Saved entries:
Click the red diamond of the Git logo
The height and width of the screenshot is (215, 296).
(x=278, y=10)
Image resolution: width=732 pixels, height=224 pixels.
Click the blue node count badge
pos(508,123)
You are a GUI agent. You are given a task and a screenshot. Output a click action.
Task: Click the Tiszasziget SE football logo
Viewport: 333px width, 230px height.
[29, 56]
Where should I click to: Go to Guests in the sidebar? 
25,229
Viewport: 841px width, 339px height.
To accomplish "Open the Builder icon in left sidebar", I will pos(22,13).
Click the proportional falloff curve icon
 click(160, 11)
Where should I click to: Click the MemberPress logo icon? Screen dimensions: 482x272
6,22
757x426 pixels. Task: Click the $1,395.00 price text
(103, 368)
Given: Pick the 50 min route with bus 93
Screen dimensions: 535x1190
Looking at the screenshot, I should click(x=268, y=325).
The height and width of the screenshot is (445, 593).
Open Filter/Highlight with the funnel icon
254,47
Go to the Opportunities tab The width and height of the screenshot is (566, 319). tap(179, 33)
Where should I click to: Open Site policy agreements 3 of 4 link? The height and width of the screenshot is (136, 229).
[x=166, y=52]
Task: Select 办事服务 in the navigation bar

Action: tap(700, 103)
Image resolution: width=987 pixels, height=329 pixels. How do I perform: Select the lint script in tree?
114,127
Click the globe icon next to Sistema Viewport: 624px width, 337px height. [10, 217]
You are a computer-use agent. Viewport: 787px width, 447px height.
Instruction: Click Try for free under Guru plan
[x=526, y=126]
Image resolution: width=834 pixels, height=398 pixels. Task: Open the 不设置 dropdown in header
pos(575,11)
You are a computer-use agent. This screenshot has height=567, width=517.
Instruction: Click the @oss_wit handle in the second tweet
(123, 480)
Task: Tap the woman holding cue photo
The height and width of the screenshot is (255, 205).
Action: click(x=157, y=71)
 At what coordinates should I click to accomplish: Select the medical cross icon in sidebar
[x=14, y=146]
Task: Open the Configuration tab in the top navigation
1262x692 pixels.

What you have to do:
Every line holding the string "computer" should be copied here, so please find those lines in the data.

Final answer:
You are a computer-use agent. Viewport: 787px width, 447px height.
You are a computer-use agent. This screenshot has height=567, width=517.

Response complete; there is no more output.